Introduction
The “Snapshot and Restore” feature is an important part of an Elasticsearch cluster. Its existence provides a strong guarantee for data reliability. That’s why we are interested in learning more about it. In this article, let’s take a look at different official snapshot repository plugins in Elasticsearch.
Before getting into details, let’s first understand what is a snapshot repository. There are two types of snapshot repositories: local repository and remote repository. The local repository is mainly used for testing (for unit testing or when trying out Elasticsearch in localhost), and it does not make much sense to use it on production. In production, we mainly use a remote snapshot repository because it can store cluster data outside the cluster as data backup. There are four official plugins: AWS, GCS, Azure, and HDFS. Among them, AWS, GCS, and Azure are the three plugins that I had used in the past two years, and they are also the main subject of discussion today.
After reading this article, you will understand:
- The plugin installation
- The similarities and differences of snapshot operations across different plugins
- The dependency between the Elasticsearch plugin and the cloud provider
- The source code analysis of several representative classes
- How to go further from this article
Now, let’s get started!
Plugin Installation
Plugins can be installed via the command line elasticsearch-plugin (Official Document):
sudo bin/elasticsearch-plugin install $plugin_name
sudo bin/elasticsearch-plugin install repository-s3
sudo bin/elasticsearch-plugin install repository-gcs
sudo bin/elasticsearch-plugin install repository-azure
sudo bin/elasticsearch-plugin install repository-hdfs
For the plugin to be used normally, the plugin must be installed on each node of the cluster. The four plugins mentioned above are all official plugins of Elasticsearch. You don’t need to download them, just install them directly. After a successful installation, the node needs to be restarted for the plugin to take effect.
Once installed, you may want to get information about the plugin. There are at least two ways to query the plugin. One is to query through the command line after logging in to the node. The second is to query directly through the RESTful API.

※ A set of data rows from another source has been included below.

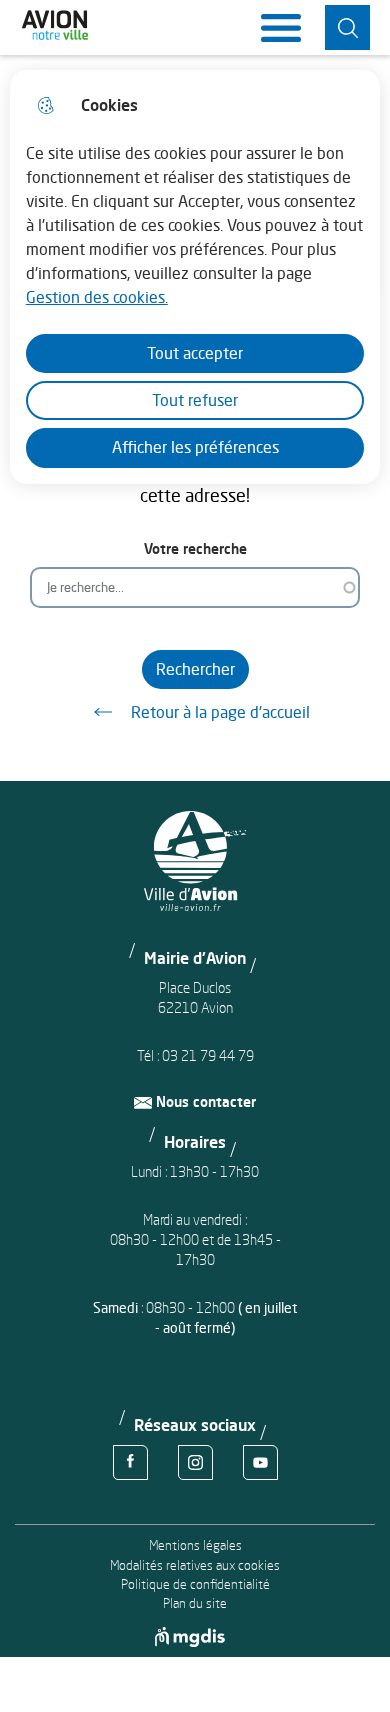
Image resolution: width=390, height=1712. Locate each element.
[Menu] (281, 28)
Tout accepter (195, 353)
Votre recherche (195, 548)
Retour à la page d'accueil (220, 712)
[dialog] (195, 277)
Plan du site (195, 1603)
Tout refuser (195, 400)
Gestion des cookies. (97, 297)
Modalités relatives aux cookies (195, 1565)
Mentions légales (195, 1545)
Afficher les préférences (195, 447)
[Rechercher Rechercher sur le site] (347, 27)
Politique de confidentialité (195, 1584)
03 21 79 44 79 (208, 1055)
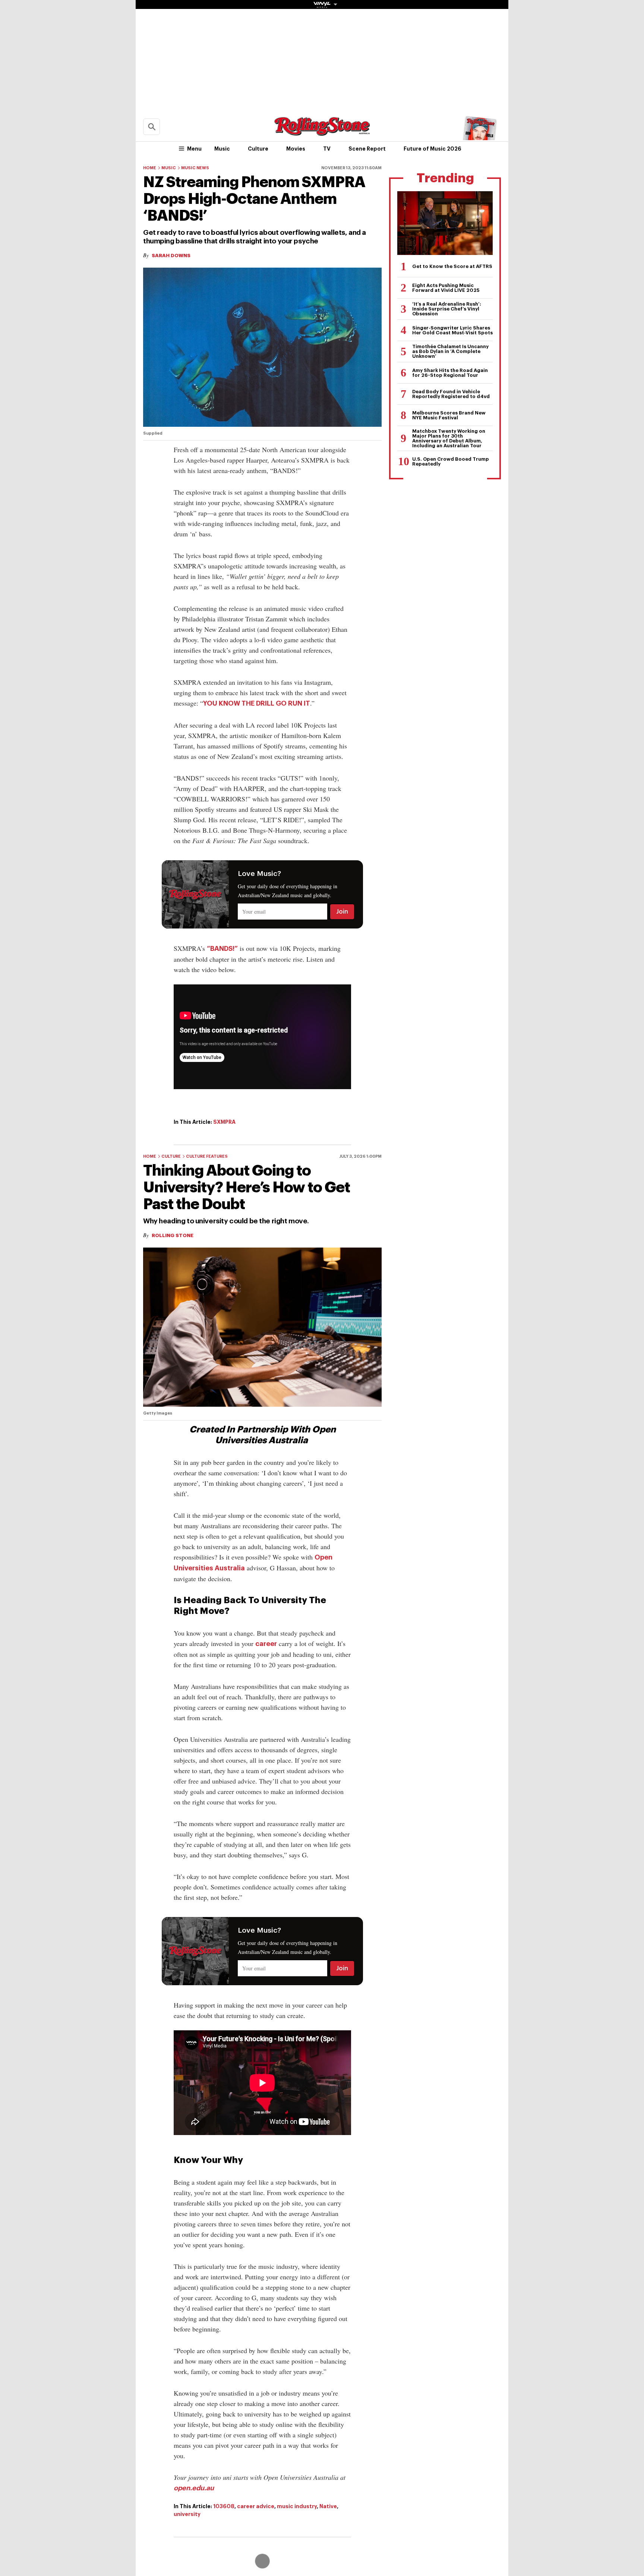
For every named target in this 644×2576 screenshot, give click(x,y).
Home (149, 168)
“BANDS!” (222, 948)
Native (328, 2506)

Log in to the node and list the installed plugins using the following command:
sudo bin/elasticsearch-plugin list
Query the plugins directly through Node API:
GET /_nodes/plugins
Snapshot APIs
Elasticsearch’s snapshot APIs include two parts: Snapshot repository management API (Snapshot repository management API) and Snapshot management API (Snapshot management API). Most of the APIs are common to different plugins. The only exception is the API for creating a snapshot repository. The type of repository needs to be provided when creating it. The parameters for the creation request of different repositories are also slightly different. Here are a few simple examples. If you were interested in any specific parameters, please refer to the official documentation.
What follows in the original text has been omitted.